100年企業を目指すEvernote。現在5年目を迎える

 リービン氏は「Evernoteは100年続くスタートアップ企業を目指して、世界中の人たちに、よりスマートな生活を送るためのサービスを提供していく。そのためにはただアプリを提供するだけでなく、その先にあるものを目指したい」と述べ、ハードウェアパートナーとの協業により従来のアプリビジネスを超えた分野へ取り組む方針を示した。

 具体的にはEvernote Marketを立ち上げ、パートナー企業とコラボレーションした「Evernote Edition」シリーズの販売を開始。同ストアにはAdonit製スタイラスペン「Jot Script Evernote Edition スタイラスペン」や、PFUのドキュメントスキャナ「ScanSnap Evernote Edition」、Moleskineの「Evernoteスケッチブック」、Evernoteと連携してメモの検索・共有を可能にする「ポスト・イットノート」、abrAsusの「Evernote ひらく PCバッグ」など、さまざまな製品が同社のコーポレートカラーであるグリーンとグレーを取り入れたオリジナルデザインで並ぶ。

Evernoteのデザインを取り入れた周辺機器やグッズを販売する「Evernote Market」(写真=左)。ピクセルポイント技術を採用し、精密なペン先でiPadに手書きできるAdonitの「Jot Script Evernote Edition スタイラスペン」(写真=右)

110年の歴史を持つ老舗企業、3Mとの協業により「ポスト・イットノート」との連携を実現。Evernoteアプリの「ポスト・イットノートカメラ」機能を使って簡単にメモをデジタル化できる。4色のカラーバリエーションがあり、メモ、To Doリスト、リマインダーというように、色ごとにカテゴリ分けが可能(写真=左)。定番ドキュメントスキャナ「ScanSnap」にもEvernote Edtionが登場(写真=右)

2012年から協業しているMoleskineは、「Evernoteクラシックノートブック」と「Evernoteジャーナル」に加えて、厚手の紙を用いた「Evernoteスケッチブック」もEvernote Marketで販売(写真=左)。
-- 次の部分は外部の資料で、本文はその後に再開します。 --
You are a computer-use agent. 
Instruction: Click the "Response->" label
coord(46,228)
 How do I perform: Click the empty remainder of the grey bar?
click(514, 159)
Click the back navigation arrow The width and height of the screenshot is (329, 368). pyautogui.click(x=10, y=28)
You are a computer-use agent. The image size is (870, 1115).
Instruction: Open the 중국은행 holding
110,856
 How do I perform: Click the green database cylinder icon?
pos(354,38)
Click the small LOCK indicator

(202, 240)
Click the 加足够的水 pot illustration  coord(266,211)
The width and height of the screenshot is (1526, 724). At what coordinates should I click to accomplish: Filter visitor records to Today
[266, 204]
abrAsusブランドを展開するバリューイノベーション代表取締役の南和繁氏もかけつけ「Evernote ひらく PCバッグ」を紹介(写真=右)

 ポスト・イットノートを販売する老舗企業である3Mのジェシー・シン氏は、「究極にシンプルかつ無限の可能性を持つポスト・イットは、アナログのやり方で人の考えをとらえるのにベストの製品」と紹介しつつ「その一方で、メモをデジタル環境で検索し、共有したいというニーズがある。今回の(Evernoteとの)パートナーシップをうれしく思っている」と歓迎。ドキュメントスキャナ「ScanSnap」シリーズで知られるPFUの長谷川社長も「今回Evernoteと共同開発する中で、機能をたくさん盛り込むよりも、よりシンプルにユーザーがしたいことにフォーカスしていくことが使い勝手につながると学んだ。(Evernote Editionは)紙とデジタルをどうやってつなげるのかを実現した。実際に使えばEvernoteユーザーのみなさんのために作った製品だということを実感できるはず」と応援した。
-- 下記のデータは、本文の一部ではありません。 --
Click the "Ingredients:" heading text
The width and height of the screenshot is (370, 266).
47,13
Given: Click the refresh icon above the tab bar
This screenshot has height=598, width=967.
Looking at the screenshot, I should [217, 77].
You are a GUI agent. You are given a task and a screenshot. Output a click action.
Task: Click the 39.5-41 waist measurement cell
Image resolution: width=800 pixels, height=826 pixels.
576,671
3Mステーショナリー&オフィスサプライ事業部担当副社長兼事業部長のジェシー・シン(Jesse Singh)氏(写真=左)。PFU代表取締役社長の長谷川清氏

 最後にリービン氏は、パートナーと協業していく中で、ハードとソフトの統合やシンプルなデザイン重要性、小さなディティールへのこだわり、プロセスの最適化などさまざまなことを学ぶことができたとし、「今は100年の旅の5年目。私たちにはまだやらなければならない仕事は多い。これから続く95年間も応援してほしい」と結んだ。